Language model: efficient way of getting hidden representation of document


I’ve trained a language model using fastai’s Learner class. From there I’ve extracted the encoder, and with the encoder I can use the final hidden state as a vector representation of a whole document (to use as features for clustering, ranking, classification etc. downstream).

I can loop through each document and get the hidden state one by one without any issues. However, I’m having problems constructing minibatches of data to get the hidden representations of a set of documents in an efficient way. To get the activations of a minibatch, pytorch must pad the input sequences so they’re all the same length of the maximum sequence. However, upon inspecting the values and the cosine similarities of the vectors, it looks like these sentences:

encoder("this is a sentence .")
encoder("this is a sentence . <pad> <pad> <pad>")

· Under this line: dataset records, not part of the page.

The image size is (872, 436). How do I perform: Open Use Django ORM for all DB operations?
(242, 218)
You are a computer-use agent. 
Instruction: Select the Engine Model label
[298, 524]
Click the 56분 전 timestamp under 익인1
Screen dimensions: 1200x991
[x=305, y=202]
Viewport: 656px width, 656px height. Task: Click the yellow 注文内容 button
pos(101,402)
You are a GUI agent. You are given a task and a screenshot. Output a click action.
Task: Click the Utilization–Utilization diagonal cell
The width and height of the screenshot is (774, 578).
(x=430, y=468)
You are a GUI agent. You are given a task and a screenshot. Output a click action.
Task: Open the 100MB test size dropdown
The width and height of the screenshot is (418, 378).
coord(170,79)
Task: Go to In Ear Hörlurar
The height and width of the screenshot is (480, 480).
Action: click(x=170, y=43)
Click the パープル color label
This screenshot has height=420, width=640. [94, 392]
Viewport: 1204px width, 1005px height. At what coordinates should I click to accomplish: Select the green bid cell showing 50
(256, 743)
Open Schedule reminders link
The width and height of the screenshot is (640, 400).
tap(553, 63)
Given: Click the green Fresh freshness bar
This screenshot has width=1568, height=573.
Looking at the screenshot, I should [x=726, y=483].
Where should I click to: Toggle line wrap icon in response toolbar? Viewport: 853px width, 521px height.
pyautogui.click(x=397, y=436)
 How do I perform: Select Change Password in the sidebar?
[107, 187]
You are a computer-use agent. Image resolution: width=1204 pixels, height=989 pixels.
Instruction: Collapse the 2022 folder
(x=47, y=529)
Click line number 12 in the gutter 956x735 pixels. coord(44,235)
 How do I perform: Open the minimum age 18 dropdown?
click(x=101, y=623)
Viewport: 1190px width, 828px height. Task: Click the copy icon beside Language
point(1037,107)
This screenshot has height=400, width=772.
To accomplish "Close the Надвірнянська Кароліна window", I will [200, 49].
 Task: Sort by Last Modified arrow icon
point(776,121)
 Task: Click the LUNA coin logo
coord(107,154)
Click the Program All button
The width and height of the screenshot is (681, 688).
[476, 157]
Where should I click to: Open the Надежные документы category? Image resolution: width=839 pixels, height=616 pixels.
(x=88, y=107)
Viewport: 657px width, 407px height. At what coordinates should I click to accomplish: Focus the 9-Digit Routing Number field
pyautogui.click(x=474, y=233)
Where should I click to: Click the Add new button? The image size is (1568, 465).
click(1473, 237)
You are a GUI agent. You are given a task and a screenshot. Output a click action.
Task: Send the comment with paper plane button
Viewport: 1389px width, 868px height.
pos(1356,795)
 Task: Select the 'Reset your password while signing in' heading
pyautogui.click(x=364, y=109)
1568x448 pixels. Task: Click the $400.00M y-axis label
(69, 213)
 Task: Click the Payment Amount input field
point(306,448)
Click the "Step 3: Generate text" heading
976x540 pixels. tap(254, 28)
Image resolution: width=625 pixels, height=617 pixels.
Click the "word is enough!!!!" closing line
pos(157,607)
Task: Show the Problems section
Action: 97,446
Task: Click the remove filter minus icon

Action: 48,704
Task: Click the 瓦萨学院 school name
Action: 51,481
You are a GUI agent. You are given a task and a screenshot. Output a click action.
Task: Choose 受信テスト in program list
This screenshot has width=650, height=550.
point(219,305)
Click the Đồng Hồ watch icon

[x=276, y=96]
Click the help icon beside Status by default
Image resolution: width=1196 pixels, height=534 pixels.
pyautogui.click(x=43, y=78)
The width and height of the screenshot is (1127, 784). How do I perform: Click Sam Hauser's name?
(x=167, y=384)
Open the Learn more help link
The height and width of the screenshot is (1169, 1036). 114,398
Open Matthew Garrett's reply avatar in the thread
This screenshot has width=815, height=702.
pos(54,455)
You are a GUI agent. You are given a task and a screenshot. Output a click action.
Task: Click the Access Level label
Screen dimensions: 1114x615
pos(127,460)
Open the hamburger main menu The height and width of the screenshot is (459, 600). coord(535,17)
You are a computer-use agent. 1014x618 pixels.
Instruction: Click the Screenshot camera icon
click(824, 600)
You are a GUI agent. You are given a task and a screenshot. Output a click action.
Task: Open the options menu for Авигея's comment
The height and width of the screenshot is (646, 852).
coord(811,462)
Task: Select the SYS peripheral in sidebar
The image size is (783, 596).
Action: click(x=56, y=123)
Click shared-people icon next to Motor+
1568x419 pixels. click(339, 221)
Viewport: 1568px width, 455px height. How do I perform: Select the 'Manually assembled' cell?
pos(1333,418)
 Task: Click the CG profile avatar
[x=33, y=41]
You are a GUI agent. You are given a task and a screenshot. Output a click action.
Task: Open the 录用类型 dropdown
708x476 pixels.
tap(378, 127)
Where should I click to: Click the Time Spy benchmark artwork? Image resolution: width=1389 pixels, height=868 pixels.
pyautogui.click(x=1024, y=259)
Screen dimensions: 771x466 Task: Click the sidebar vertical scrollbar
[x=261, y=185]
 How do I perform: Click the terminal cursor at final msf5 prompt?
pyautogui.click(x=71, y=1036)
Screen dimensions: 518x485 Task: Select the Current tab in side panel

give very different hidden representations. I.e. the extra padding in a sentence significantly alters the hidden state. My guess is because in the training of the language model, the learner never actually sees the <pad> token and so its embeddings are poorly defined. (The data for the language model is just a concatenation of all documents.)

What’s the solution here? Iterating through each document one by one is really inefficient. But I don’t see a way of batching them up correctly. Perhaps during training I could potentially add random sequences of <pad> to make the language model know that those tokens shouldn’t affect the hidden representation? What’s the best way to get hidden states of documents as numpy arrays?

Thanks again Jeremy for your wonderful MOOC!


Did you ever figure this out? I noticed the same thing: Whenever I run predictions with minibatches, I use the padding token (has index 1 as default) to make all tokenized sentences in the batch the same length. The predictions for the sentences that were padded are slightly different compared to when I make a single prediction with the unpadded sentence. I tried using padding before the sentence, behind, and between the xbos token sequence and the sentence.

  1. Unpadded : ['xbos', 'xfld', '1', 'i', 'like', 'cats']
  2. ['_pad_', 'xbos', 'xfld', '1', 'i', 'like', 'cats']
  3. ['xbos', 'xfld', '1', 'i', 'like', 'cats', '_pad_']
  4. ['xbos', 'xfld', '1', '_pad_', 'i', 'like', 'cats']

As you noted, the hidden state in all cases is different and so are the predictions. Putting the padding in front (line 2) seems to be closest to the unpadded version. Putting the padding at the end (line 3) had the worst predictions in my experiments.

(dsa cryax) #3

Did you guys find out how to deal with this correctly? @JensF @nigel


Nope, I never figured this out. However, github recently published a blog post for their semantic search machine learning model, and it seems like they use fastai’s language model library.

This medium post has more details on their process, so maybe it might shed some light there? I haven’t had time to look into this properly.

@hamelsmu I saw that you liked my initial post and you wrote the actual github post. Would you mind sharing some tips? The work you’ve done is really cool!

(Hamel Husain) #5

I would not use padding and just retrieve hidden states one example at a time to start with. When you apply padding during inference you can destroy the hidden states esp because training doesn’t really use padding.

If you apply padding before it will definitely mess up the hidden states. If you apply padding after you have to pull the hidden state before the timestep where padding is introduced, which will be different for each example so you will have to do some accounting. Either way if you want to do this verify that your hidden states are consistent when you compare doing one example at a time vs. batch.

In the blog post I have a for loop that extracts the embeddings one example at a time because I didn’t have time at that moment to do it in batch.


(Hamel Husain) #6

Also check your assumption of using the last hidden state- do you really think it encodes the whole text or just the last portion? Compare with averaging the hidden states. It’s important to experiment and think about this carefully


I see, so you used a for loop too.

Also check your assumption of using the last hidden state- do you really think it encodes the whole text or just the last portion?

Good call! I see that you averaged across all hidden states and also mentioned concat pooling in your paper. I’ll keep that in mind, thanks for your response :slight_smile:

(dsa cryax) #8

I also used for loop for batch prediction but got memory issue when batch size is greater than 20 (mem increased and then crash)

(Jeremy Howard (Admin)) #9

Also you might want to use pre-padding instead of post-padding, and maybe even insert a little padding into your LM data so your model learns to handle it.